Short exercise 1: Recast the rows from the line containing "Task: Click the three-dot menu icon in header" through the line containing "[x=34, y=249]" as a numbered list, leaving out any blank lines.

Extract:
--- start ---
Asexuality is just now coming onto the horizon as an identity.
In the last ten years, there has been a growing awareness that some people don’t want or need sex to live happy and fulfilled lives. However, something that still confuses people is how asexual people navigate dating!
So, in order to demystify this concept for people, I spoke with two asexual activists in order to try to better understand dating in the asexual community.
The first person I interviewed was Gaia Steinberg, 24, from Israel. Gaia has identified as asexual since age 16. She’s an activist in the feminist, sex-positive, and asexual communities.
I also spoke with David Jay, founder of asexuality.org. He has been in a leader and activist in asexual community for ten years, was active in campaigns to take asexuality out of the DSM, and was featured in the documentary (A)sexual.
Asexual people are not a monolith, but I asked Gaia and David to tell me about their own experiences with the community as a whole and their own personal understanding of dating while asexual.
Remember that no one person sees dating or sexuality exactly the same way as another, but I hope that this serves as a jumping off point for giving you some insight into dating while asexual.
--- end ---
Stored data:
--- start ---
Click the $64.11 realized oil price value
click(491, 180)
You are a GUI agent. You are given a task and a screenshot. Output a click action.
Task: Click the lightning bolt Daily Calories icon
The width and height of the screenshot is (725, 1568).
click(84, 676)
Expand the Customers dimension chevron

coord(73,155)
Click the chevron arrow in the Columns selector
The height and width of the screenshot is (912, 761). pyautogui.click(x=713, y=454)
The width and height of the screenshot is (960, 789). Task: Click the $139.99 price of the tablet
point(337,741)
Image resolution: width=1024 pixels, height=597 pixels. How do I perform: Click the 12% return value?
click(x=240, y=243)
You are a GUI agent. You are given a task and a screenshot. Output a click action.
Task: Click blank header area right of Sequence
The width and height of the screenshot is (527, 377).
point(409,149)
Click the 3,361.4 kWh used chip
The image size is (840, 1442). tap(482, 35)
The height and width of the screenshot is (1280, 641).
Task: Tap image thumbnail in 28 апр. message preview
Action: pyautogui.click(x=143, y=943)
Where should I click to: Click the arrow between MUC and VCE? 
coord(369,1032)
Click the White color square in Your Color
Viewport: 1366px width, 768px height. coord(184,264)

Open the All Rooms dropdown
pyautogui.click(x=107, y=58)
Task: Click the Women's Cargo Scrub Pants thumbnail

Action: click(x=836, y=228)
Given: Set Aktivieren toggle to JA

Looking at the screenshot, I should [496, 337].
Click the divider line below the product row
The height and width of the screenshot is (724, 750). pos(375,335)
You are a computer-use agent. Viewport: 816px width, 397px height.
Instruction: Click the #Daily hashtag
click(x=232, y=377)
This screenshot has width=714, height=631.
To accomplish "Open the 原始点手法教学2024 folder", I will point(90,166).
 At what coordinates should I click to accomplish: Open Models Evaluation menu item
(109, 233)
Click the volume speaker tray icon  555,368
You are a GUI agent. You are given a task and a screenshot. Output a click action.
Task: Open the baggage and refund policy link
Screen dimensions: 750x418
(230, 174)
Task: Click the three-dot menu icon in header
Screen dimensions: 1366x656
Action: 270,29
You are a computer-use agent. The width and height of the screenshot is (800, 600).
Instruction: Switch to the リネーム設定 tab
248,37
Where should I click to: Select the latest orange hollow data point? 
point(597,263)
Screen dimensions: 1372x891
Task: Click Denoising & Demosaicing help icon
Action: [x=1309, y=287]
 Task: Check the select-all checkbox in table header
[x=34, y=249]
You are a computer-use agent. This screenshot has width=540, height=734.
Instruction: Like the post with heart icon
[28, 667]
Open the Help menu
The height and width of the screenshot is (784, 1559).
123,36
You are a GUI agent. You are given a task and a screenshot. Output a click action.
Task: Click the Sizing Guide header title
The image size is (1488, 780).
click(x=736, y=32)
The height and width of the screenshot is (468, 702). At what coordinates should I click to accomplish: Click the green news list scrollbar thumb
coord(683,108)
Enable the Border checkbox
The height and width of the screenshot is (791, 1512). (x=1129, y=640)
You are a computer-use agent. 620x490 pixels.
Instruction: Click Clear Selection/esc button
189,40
--- end ---
Short exercise 2: Rewrite the stretch of the passage on asexual dating from "So, in order" through "of dating while asexual.", replacing "documentary" with "film".

Complete response 1:
1. Task: Click the three-dot menu icon in header
2. Screen dimensions: 1366x656
3. Action: 270,29
4. You are a computer-use agent. The width and height of the screenshot is (800, 600).
5. Instruction: Switch to the リネーム設定 tab
6. 248,37
7. Where should I click to: Select the latest orange hollow data point? 
8. point(597,263)
9. Screen dimensions: 1372x891
10. Task: Click Denoising & Demosaicing help icon
11. Action: [x=1309, y=287]
12.  Task: Check the select-all checkbox in table header
13. [x=34, y=249]

Complete response 2:
So, in order to demystify this concept for people, I spoke with two asexual activists in order to try to better understand dating in the asexual community.
The first person I interviewed was Gaia Steinberg, 24, from Israel. Gaia has identified as asexual since age 16. She’s an activist in the feminist, sex-positive, and asexual communities.
I also spoke with David Jay, founder of asexuality.org. He has been in a leader and activist in asexual community for ten years, was active in campaigns to take asexuality out of the DSM, and was featured in the film (A)sexual.
Asexual people are not a monolith, but I asked Gaia and David to tell me about their own experiences with the community as a whole and their own personal understanding of dating while asexual.